== RECORDS FOR THE TASK

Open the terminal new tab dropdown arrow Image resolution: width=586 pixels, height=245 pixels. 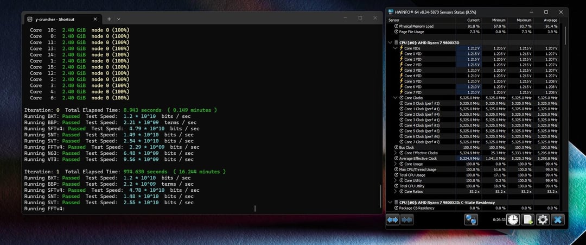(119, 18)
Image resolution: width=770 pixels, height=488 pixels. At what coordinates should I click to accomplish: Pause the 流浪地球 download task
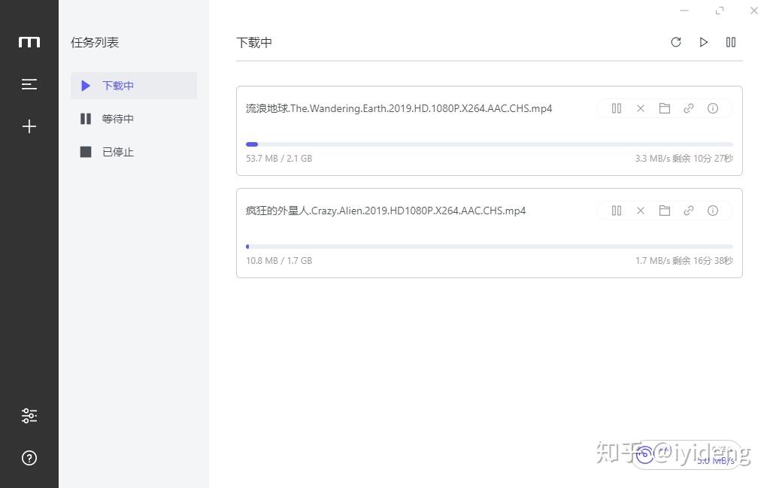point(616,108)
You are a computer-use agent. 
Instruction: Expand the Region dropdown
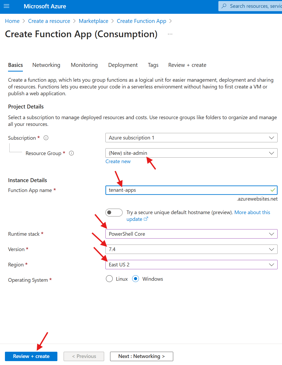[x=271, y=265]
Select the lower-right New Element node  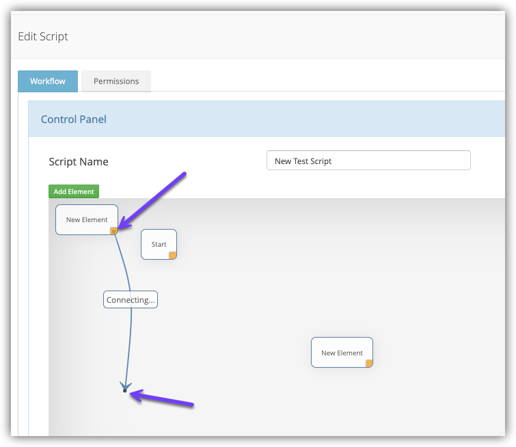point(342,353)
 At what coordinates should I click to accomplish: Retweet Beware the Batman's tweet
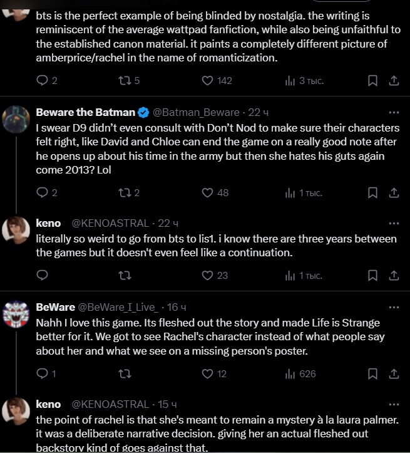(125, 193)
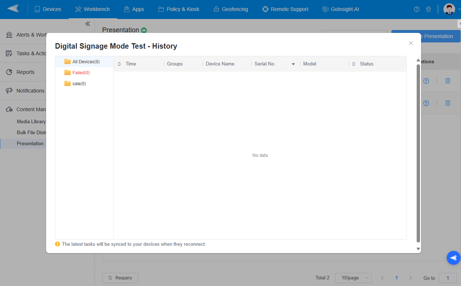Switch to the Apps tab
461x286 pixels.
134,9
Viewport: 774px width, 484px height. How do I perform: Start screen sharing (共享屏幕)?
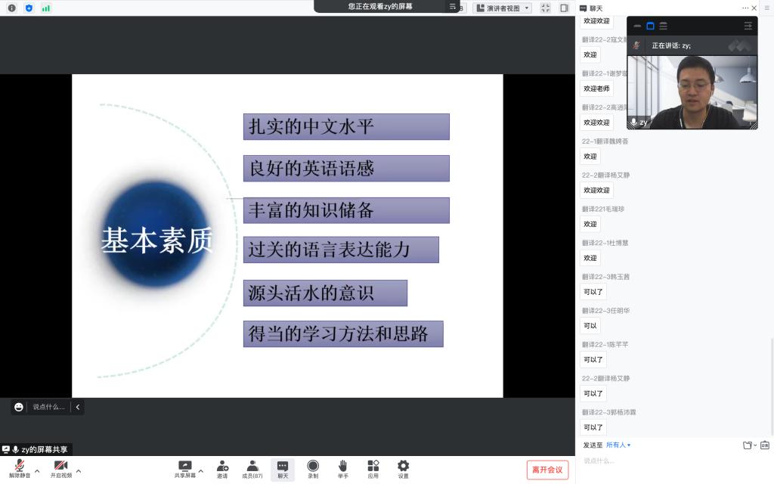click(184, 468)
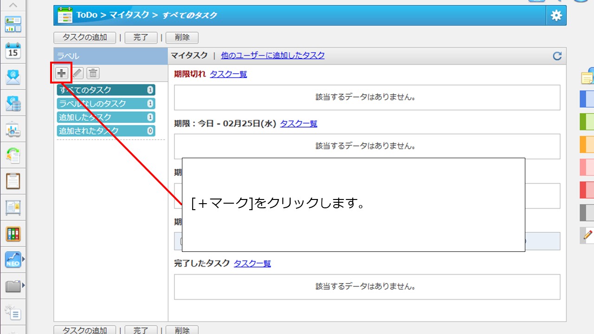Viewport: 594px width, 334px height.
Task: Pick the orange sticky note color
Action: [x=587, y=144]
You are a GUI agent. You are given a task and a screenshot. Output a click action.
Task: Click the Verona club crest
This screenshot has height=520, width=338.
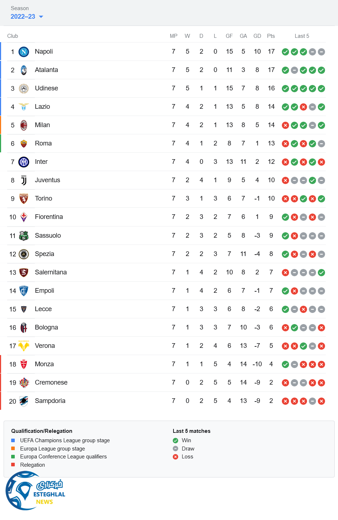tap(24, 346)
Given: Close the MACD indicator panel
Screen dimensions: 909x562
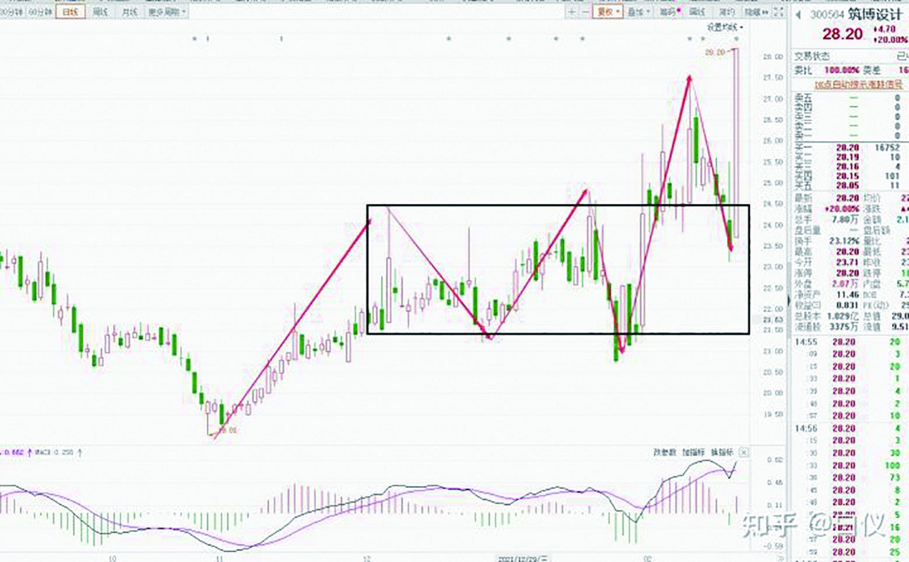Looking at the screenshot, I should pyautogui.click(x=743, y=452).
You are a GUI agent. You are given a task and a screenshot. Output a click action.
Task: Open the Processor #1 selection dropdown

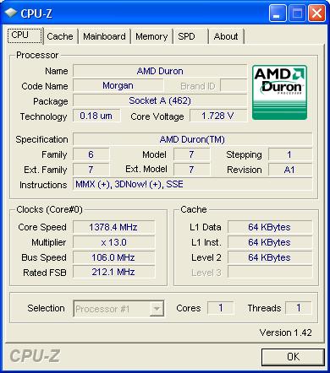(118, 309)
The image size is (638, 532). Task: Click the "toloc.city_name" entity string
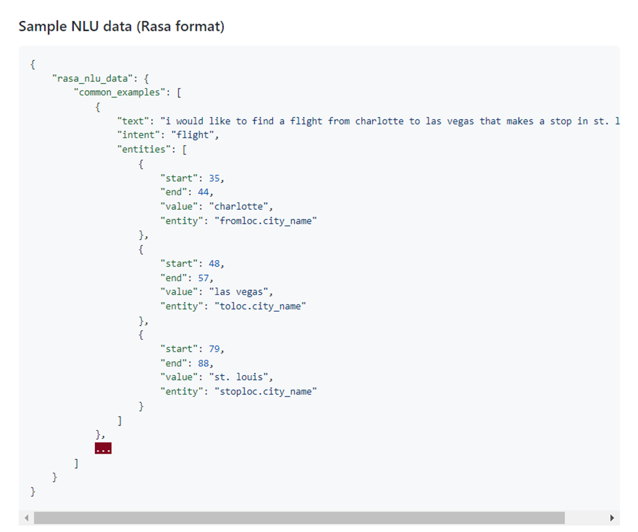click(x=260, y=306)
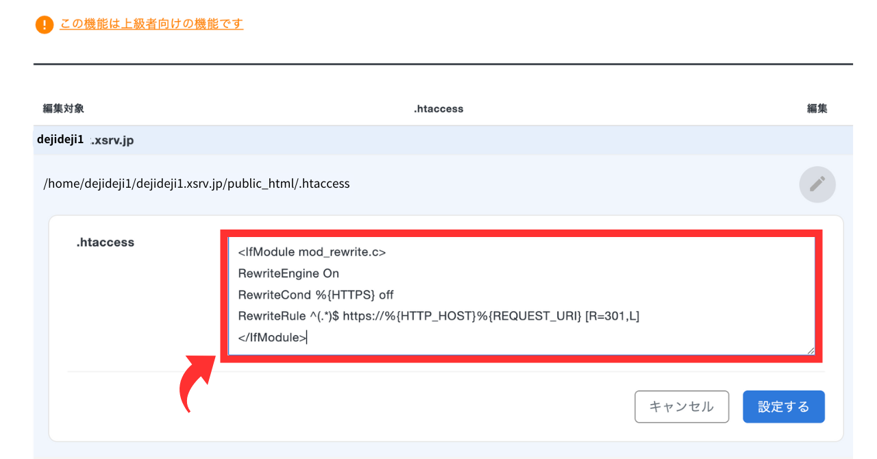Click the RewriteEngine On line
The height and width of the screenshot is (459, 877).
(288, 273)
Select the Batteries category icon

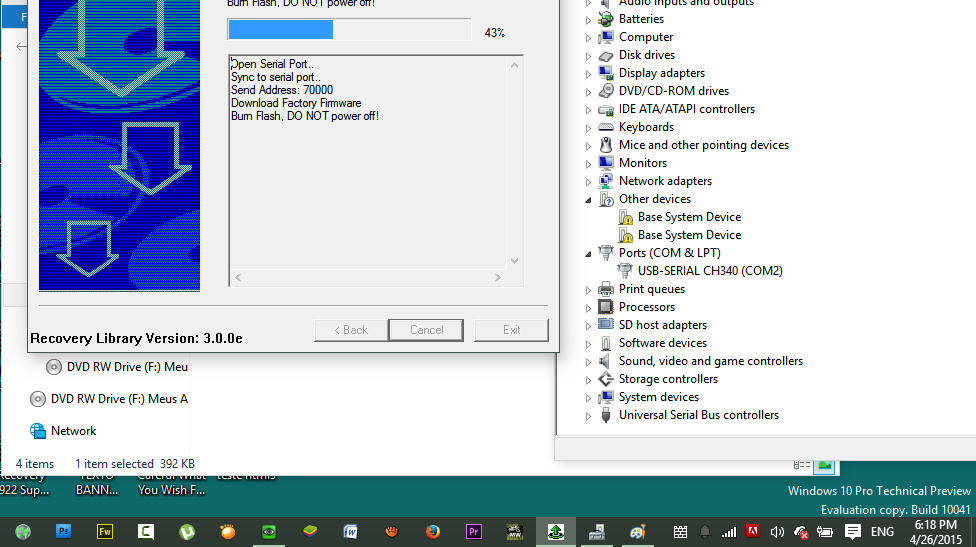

====

▶ **WHAT IS NEEDED**:
Take the line containing "Screen dimensions: 909x562" and every line after it through the end of the data, and write them out exactly, with no pictures.

▶ **ANSWER BOX**:
Screen dimensions: 909x562
Looking at the screenshot, I should pyautogui.click(x=743, y=452).
You are a GUI agent. You are given a task and a screenshot. Output a click action.
Task: Open the Processor #1 selection dropdown

(118, 309)
The image size is (638, 532). Task: Click the "toloc.city_name" entity string
click(x=260, y=306)
Click the RewriteEngine On line
The height and width of the screenshot is (459, 877).
(288, 273)
Select the Batteries category icon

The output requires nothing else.